One of my favorite conflict management system is the “ouch” technique. I learned this technique from Rev. Olsen. It is a two-step process. In the first step, you say “ouch” out loud when your spouse or loved one says something that causes you pain or discomfort. The key is to say “ouch” immediately you feel the pain or any uncomfortable emotion and then in the second step, you explore the emotion; when was the first time I felt this emotion? How do I typically respond to this emotion? Where did I learn to respond this way? Is it serving me? Do I want to change it?
Saying “ouch” initiates a break or gap between the triggered emotion and the typical reaction. The introduction of this break or gap brings awareness to your internal world (the condition inside of you). Is like turning on a light in a dark room. Awareness has been known for centuries to be the first step in resolving any challenge in life. Saying “ouch” also lets your spouse know that you have been hurt which could cause a change in his or her action.
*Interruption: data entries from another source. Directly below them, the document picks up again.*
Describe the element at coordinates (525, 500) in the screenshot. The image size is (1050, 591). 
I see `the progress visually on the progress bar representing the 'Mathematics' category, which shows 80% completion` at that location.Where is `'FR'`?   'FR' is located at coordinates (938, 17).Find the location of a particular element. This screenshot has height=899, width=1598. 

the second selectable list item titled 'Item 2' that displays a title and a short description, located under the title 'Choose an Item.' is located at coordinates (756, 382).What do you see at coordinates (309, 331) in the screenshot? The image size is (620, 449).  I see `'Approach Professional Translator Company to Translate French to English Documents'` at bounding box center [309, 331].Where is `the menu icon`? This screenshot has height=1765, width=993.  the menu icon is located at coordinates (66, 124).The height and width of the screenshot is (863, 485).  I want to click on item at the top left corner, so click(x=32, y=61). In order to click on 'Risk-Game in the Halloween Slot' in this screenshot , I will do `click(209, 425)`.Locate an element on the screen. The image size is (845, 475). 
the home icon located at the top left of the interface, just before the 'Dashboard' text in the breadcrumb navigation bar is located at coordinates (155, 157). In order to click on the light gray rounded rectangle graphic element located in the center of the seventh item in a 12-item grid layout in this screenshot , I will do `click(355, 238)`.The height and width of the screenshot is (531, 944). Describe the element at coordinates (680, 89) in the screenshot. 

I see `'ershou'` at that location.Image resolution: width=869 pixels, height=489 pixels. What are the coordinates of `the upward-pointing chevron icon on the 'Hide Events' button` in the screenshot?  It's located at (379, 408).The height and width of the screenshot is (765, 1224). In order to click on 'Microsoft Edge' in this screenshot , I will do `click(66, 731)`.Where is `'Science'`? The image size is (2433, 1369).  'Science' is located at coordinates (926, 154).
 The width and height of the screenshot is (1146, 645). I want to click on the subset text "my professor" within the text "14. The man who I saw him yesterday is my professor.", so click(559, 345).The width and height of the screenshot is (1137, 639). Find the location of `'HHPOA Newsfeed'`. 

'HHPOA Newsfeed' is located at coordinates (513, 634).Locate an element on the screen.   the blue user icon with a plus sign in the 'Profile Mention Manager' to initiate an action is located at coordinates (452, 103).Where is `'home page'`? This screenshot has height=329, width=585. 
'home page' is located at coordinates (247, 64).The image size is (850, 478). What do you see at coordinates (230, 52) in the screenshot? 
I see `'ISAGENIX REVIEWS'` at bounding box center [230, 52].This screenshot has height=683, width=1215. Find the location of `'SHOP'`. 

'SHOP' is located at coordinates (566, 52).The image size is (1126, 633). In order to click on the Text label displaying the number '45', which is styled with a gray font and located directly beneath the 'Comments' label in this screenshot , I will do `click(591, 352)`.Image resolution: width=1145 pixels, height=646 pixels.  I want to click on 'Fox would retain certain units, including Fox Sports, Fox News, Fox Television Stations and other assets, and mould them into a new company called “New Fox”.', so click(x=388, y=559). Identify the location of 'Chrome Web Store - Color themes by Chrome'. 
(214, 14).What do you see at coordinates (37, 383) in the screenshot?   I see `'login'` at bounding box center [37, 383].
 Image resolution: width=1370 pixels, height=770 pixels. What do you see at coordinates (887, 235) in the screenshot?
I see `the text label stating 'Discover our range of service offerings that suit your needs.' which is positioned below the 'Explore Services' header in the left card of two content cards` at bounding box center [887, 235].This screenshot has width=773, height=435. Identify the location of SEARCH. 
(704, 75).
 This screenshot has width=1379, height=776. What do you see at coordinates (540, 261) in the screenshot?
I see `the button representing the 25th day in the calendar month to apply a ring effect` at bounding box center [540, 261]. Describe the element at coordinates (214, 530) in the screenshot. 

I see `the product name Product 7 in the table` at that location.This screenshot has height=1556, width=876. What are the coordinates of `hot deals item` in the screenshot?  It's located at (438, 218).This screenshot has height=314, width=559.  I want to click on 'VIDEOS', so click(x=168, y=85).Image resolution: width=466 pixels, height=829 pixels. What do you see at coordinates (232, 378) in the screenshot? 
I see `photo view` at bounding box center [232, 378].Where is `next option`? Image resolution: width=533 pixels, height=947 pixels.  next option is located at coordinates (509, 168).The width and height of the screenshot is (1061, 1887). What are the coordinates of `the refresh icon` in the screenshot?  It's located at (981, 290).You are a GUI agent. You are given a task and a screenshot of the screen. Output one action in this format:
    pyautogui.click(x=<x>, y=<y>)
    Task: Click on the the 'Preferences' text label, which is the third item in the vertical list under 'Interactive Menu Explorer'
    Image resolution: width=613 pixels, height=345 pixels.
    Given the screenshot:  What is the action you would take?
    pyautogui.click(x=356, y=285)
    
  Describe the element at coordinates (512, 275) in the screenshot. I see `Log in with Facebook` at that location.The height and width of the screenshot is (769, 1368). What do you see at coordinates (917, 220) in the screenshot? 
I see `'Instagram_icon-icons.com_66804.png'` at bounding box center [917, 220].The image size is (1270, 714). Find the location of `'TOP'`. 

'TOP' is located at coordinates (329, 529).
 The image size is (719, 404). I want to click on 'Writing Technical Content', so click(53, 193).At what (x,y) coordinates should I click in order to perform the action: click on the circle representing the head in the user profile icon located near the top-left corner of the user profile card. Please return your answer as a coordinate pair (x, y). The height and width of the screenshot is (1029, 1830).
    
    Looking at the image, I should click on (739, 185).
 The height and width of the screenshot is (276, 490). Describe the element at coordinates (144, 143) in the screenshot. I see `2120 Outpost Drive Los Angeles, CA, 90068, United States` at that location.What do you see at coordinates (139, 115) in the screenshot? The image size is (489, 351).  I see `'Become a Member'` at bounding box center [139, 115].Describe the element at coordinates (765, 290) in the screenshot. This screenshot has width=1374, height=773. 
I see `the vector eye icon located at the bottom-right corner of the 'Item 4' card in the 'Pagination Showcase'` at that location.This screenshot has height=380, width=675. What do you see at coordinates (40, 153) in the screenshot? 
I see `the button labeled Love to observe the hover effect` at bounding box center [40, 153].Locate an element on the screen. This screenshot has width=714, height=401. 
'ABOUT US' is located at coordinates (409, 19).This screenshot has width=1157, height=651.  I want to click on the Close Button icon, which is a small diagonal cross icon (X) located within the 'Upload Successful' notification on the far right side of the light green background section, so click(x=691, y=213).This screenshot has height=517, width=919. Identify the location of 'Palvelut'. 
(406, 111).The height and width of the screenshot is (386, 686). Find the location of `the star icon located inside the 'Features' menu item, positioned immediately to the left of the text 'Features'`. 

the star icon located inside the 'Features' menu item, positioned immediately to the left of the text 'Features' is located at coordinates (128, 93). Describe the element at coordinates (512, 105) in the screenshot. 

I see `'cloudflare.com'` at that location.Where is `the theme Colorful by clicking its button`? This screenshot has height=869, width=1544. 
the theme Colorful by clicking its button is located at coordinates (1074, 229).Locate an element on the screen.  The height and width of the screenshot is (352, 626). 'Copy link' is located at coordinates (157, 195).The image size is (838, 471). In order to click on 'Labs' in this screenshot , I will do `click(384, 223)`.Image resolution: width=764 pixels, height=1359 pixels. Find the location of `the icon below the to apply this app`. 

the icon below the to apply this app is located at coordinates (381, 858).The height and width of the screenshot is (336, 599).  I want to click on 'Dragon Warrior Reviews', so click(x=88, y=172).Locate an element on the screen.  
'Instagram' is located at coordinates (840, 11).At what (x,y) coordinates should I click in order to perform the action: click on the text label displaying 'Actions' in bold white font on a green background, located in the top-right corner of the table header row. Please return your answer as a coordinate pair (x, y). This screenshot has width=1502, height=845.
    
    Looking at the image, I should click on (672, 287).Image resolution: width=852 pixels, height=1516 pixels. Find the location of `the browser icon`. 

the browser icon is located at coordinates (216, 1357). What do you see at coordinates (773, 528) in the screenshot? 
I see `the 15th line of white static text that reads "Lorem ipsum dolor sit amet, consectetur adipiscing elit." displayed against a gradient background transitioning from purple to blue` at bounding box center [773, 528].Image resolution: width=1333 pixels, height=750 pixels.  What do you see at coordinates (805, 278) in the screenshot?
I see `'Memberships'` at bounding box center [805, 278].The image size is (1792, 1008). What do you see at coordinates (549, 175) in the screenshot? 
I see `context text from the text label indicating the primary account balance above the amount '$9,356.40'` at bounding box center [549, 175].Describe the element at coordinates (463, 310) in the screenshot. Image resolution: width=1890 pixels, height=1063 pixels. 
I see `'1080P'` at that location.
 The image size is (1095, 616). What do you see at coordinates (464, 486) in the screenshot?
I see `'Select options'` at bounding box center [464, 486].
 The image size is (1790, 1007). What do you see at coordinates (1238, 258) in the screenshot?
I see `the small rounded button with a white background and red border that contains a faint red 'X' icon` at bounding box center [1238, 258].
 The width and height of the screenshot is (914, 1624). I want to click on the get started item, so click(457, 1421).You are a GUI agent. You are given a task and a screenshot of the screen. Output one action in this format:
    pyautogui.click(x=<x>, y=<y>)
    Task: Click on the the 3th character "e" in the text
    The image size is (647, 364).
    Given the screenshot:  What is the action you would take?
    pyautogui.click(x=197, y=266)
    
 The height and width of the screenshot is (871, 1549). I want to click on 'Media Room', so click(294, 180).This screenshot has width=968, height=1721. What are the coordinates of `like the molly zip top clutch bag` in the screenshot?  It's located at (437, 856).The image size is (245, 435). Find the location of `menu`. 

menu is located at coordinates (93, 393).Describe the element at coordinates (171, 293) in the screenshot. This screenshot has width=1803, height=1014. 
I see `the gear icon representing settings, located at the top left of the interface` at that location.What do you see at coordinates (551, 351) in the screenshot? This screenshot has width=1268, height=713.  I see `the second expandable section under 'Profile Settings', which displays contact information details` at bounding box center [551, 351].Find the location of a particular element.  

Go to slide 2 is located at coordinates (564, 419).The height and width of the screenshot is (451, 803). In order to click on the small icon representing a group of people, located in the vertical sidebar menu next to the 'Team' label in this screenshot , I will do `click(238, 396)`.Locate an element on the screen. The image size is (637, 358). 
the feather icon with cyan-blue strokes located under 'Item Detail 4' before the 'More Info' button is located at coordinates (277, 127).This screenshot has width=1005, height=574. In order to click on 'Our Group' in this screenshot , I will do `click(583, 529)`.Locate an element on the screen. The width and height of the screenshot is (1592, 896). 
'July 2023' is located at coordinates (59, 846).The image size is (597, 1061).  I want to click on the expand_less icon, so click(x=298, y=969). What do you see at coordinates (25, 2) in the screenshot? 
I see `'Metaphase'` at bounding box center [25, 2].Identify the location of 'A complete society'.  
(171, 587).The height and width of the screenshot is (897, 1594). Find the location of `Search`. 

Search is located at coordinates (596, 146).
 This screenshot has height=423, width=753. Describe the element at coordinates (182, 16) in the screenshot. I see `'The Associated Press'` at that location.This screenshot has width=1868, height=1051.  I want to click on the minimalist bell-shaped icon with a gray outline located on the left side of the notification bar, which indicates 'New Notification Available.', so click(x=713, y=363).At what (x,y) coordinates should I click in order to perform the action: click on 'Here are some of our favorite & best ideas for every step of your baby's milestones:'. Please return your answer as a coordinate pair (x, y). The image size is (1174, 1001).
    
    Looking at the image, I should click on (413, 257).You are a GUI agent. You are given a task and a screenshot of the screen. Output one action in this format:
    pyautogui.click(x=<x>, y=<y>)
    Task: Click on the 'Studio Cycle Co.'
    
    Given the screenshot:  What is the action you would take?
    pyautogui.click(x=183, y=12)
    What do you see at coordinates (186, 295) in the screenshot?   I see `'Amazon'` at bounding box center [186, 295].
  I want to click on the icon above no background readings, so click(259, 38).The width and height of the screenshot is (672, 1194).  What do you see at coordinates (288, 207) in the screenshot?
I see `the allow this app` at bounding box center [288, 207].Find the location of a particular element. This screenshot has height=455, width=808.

Knowing your argument style can save you lots of time and energy wasted in conflicts & intense arguments. John Gottman Ph.D., a world-renowned marriage researcher theorized that there are 3 types of conflict styles in relationships; avoidance, validating, and volatile. Let’s look at a typical untrained response to conflict. Joel says something to Cynthia that makes her angry. In response to her anger, she lashes out at Joel who in turn lashes back. It becomes an endless cycle of “lashing out” between the couples unless the pattern is recognized and broken.
The question that arises here is this; are we reacting to the words or actions of our spouse? Or is it the emotion that is triggered in us that we are reacting to? Conflicts are an emotional reaction to what has been perceived. When we become aware of our angry emotions in this way, it loses its grasp on us. We cease to be victims of our own emotions.
In conclusion, the Ouch technique is a useful method in resolving conflicts amongst spouse because it does not only introduce a break in the argument cycle, it brings awareness to the uncomfortable emotion we are feeling so that we are able to explore it. It also serves as a signal alerting us that there has been a change in our state. When our state or mood is changed to a state we have not mastered control of (such as anger, irritability, and annoyance) we tend to think, say, and act in unfavorable ways. This is because we have not trained the body or showed it how to react to these uncomfortable emotions in a way that serves us.